Il tema di questo romanzo è il viaggio dei bimbi del
mezzogiorno, che nel primo dopoguerra, tramite un’idea di solidarietà della
sinistra, trascorrevano qualche mese al nord, presso famiglie che potevano
alleviare la povertà, garantendo cibo, affetto e cultura. Un viaggio tra due
mondi lontani e i piccoli rimanevano sospesi in mezzo, una gamba a Napoli e una
a Bologna, senza sentirsi parte di nulla, senza più un vero senso di
appartenenza. Un fatto che non conoscevo (e che approfondirò con altri scritti
che mi sono stati consigliati, se a qualcuno interessassero, ve li condivido)
descritto con la delicatezza che meritano i bambini e la sincerità secca necessaria
per descrivere uno spartiacque emotivo di tale portata.
Il protagonista è Amerigo, che possiede solo una scatola di
latta e sua madre, schiva pure quella, non avvezza alle cose del cuore. Il
bimbo ha l’opportunità di vedere la differenza tra il suo mondo e quello dei
coetanei più fortunati. E affronta e ci fa affrontare temi legati alla
solidarietà, a come fare del bene può contemporaneamente ferire, al senso di
comunità e di famiglia. A come il luogo di nascita può decretare la fortuna (o
meno) della riuscita di una vita.
Niente recensione dunque, perché di quelle ne trovate a
dozzine, ma solo il mio ricordo, scoperchiato dalle pagine che ho letto: l’unica
esperienza simile che ho vissuto sulla mia pelle, di una bimba con un piede sul
lago d’iseo e uno in Bielorussia.
Ha 15 anni, ora quella bimba.
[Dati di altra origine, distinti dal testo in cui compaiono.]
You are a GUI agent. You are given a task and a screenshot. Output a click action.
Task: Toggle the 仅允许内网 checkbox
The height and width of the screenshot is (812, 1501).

Chissà se quando si arrabbia,
alza ancora il pugno al cielo.
“Ma adesso che la distanza è incolmabile e so che non ti
incontrerò più, mi viene il dubbio che sia stato tutto un equivoco, tra me e
te. Un amore fatto di malintesi.”
"Mia mamma avanti e io appresso. Per dentro ai vicoli
dei Quartieri spagnoli mia mamma cammina veloce: ogni passo suo, due miei.
Guardo le scarpe della gente. Scarpa sana: un punto; scarpa bucata: perdo un
punto. Senza scarpe: zero punti. Scarpe nuove: stella premio. Io scarpe mie non
ne ho avute mai, porto quelle degli altri e mi fanno sempre male. Mia mamma
dice che cammino storto. Non è colpa mia. Sono le scarpe degli altri. Hanno la
forma dei piedi che le hanno usate prima di me. Hanno pigliato le abitudini
loro, hanno fatto altre strade, altri giochi. E quando arrivano a me, che ne
sanno di come cammino io e di dove voglio andare? Si devono abituare mano mano,
ma intanto il piede cresce, le scarpe si fanno piccole e stiamo punto e a capo."